Dampak Serangan dan Pergerakan Lateral
Meskipun SmarterTools memastikan data pelanggan tidak terdampak secara langsung, investigasi internal mengonfirmasi bahwa 12 server Windows di jaringan kantor perusahaan berhasil dikompromikan. Selain itu, sebuah pusat data sekunder yang digunakan untuk pengujian laboratorium, kontrol kualitas, dan hosting juga turut terdampak.
Setelah mendapatkan akses awal, penyerang bergerak secara lateral melalui Active Directory dengan memanfaatkan berbagai alat dan metode persistensi khas ekosistem Windows. Mayoritas infrastruktur SmarterTools berbasis Linux dilaporkan tidak terpengaruh oleh serangan ini.
Celah Keamanan yang Dieksploitasi
Akses awal didapatkan dengan mengeksploitasi CVE-2026-23760, sebuah kerentanan authentication bypass pada SmarterMail versi sebelum Build 9518. Celah ini memungkinkan penyerang mereset kata sandi administrator dan memperoleh hak akses penuh ke sistem.
SmarterTools menyatakan bahwa aktivitas tersebut dilakukan oleh kelompok ransomware Warlock, yang juga diketahui menyerang mesin milik pelanggan menggunakan pola serangan serupa.

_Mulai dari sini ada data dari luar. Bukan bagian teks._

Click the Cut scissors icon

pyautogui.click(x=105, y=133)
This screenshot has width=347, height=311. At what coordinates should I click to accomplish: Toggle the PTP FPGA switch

Dalam insiden ini, penyerang menunggu sekitar satu minggu setelah akses awal sebelum meluncurkan tahap akhir berupa upaya enkripsi massal.
Upaya Mitigasi dan Pencegahan
Serangan berhasil dihentikan sebelum mencapai dampak terburuk berkat sistem keamanan yang digunakan. Produk keamanan endpoint dilaporkan berhasil memblokir payload ransomware saat fase akhir, memungkinkan tim respons mengisolasi sistem terdampak dan memulihkan data dari cadangan terbaru.
Dalam serangan tersebut, penyerang memanfaatkan sejumlah alat seperti Velociraptor, SimpleHelp, serta versi WinRAR yang rentan. Mekanisme persistensi juga dibuat melalui startup items dan scheduled tasks.
Laporan sebelumnya mengaitkan kelompok Warlock dengan aktor ancaman yang didukung negara dan dilacak sebagai Storm-2603. Analisis lanjutan menunjukkan bahwa kelompok ini mengombinasikan akses awal dengan fitur bawaan SmarterMail untuk memperoleh kendali sistem secara penuh, sembari menyamarkan aktivitasnya agar terlihat seperti tindakan administratif sah.
Selain CVE-2026-23760, peneliti juga mengamati aktivitas pemindaian terhadap CVE-2026-24423, celah SmarterMail lain yang telah ditandai sebagai aktif dieksploitasi. Namun, celah pertama dinilai lebih senyap dan sulit terdeteksi, sehingga menjadi pilihan utama penyerang.
Untuk mengatasi seluruh kerentanan terbaru pada SmarterMail, administrator sangat disarankan segera memperbarui sistem ke Build 9511 atau versi yang lebih baru guna mencegah eksploitasi lanjutan.